On Sep 13, 2022, at 6:52 AM, Nadav Amit <[email protected]> wrote:

> From: Nadav Amit <[email protected]>
>
> Tracing - through ftrace function tracer and kprobes - of certain common
> syscall functions is currently disabled. Setting kprobes on these
> functions is specifically useful for debugging of syscall failures.
>
> Such tracing is disabled since __do_sys_[syscall] functions are declared
> as "inline". "inline" in the kernel is actually defined as a macro that
> in addition to using the inline keyword also disables tracing (notrace).
> According to the comments in the code, tracing inline functions can
> wreck havoc, which is probably true in some cases.
>
> In practice, however, this might be too extensive. The compiler regards
> the "inline" keyword only as a hint, which it is free to ignore. In
> fact, in my builds gcc ignores the "inline" hint for many
> __do_sys_[syscall] since some of these functions are quite big and
> called from multiple locations (for compat). As a result, these
> functions cannot be traced.
>
> There are 3 possible solutions for enabling the tracing of
> __do_sys_[syscall]:
>
> 1. Mark __do_sys_[syscall] as __always_inline instead of inline. This
> would increase the executable size, which might not be desired.
>
> 2. Remove the inline hint from __do_sys_[syscall]. Again, it might
> affect the generated code, inducing function call overhead for some
> syscalls.
>
> 3. Remove "notrace" from the "inline" macro definition, and require
> functions that cannot be traced to be marked explicitly as "notrace".
> This might be the most correct solution, which would also enable tracing
> of additional useful functions. But finding the functions that cannot
> be traced is not easy without some automation.
>
> 4. Avoid the use of "notrace" specifically for __do_sys_[syscall].

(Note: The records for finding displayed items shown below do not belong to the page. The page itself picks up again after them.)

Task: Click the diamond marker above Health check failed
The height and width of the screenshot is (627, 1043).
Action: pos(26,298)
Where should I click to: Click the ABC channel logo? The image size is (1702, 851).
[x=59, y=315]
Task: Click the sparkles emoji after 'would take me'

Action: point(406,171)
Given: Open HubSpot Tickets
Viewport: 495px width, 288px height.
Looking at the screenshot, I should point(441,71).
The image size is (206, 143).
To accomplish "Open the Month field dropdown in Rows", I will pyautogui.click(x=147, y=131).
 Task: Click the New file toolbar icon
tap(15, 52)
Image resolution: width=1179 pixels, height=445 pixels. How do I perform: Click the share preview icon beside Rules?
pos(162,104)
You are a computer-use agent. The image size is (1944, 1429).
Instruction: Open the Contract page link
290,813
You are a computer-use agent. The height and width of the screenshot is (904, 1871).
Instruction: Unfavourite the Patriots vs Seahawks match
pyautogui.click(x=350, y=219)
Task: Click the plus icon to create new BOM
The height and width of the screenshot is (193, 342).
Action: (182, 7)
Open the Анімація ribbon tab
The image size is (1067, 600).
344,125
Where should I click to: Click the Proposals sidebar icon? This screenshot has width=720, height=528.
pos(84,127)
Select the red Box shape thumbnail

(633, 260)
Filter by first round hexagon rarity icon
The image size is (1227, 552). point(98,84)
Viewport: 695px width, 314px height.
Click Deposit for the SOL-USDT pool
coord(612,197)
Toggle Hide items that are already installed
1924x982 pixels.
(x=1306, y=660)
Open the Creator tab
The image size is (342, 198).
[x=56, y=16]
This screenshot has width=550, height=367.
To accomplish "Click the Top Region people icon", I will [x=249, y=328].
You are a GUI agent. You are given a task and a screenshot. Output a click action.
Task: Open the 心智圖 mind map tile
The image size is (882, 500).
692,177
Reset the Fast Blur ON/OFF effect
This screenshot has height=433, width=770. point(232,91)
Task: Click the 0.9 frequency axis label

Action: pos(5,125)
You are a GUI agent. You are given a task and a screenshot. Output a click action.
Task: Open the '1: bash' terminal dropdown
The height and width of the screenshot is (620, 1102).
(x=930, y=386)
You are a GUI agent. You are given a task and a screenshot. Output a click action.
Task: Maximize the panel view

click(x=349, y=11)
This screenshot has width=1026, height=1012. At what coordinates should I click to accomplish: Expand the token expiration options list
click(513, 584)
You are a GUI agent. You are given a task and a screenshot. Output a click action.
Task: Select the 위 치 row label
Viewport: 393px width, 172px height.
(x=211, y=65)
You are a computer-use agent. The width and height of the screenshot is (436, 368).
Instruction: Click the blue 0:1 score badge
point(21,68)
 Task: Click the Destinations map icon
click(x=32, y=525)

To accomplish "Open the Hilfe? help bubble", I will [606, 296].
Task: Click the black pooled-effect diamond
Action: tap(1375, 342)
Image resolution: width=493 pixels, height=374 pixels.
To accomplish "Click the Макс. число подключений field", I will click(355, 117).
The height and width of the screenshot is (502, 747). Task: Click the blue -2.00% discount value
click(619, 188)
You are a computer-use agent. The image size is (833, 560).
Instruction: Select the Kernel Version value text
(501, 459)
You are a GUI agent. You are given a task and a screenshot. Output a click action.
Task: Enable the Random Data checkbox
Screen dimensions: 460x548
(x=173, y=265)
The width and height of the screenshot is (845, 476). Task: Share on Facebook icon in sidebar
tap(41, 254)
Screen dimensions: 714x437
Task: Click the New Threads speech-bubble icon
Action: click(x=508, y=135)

Steven, Peter, assistance would be helpful now that you are hopefully less
busy.

Using kprobes, I repeatedly get various crashes such as the one below that
happen in functions that are called from do_idle(). I am not sure that I get
exactly the reason (although it seems to be related to the RCU). The traces
for some reason show that when I patch a 2 byte JCC instruction and the RIP
always points to the second byte of the instructions, which I would not
expect to ever happen.

So basically, I have two questions for you:

1. What is the reason that inline functions are marked with notrace?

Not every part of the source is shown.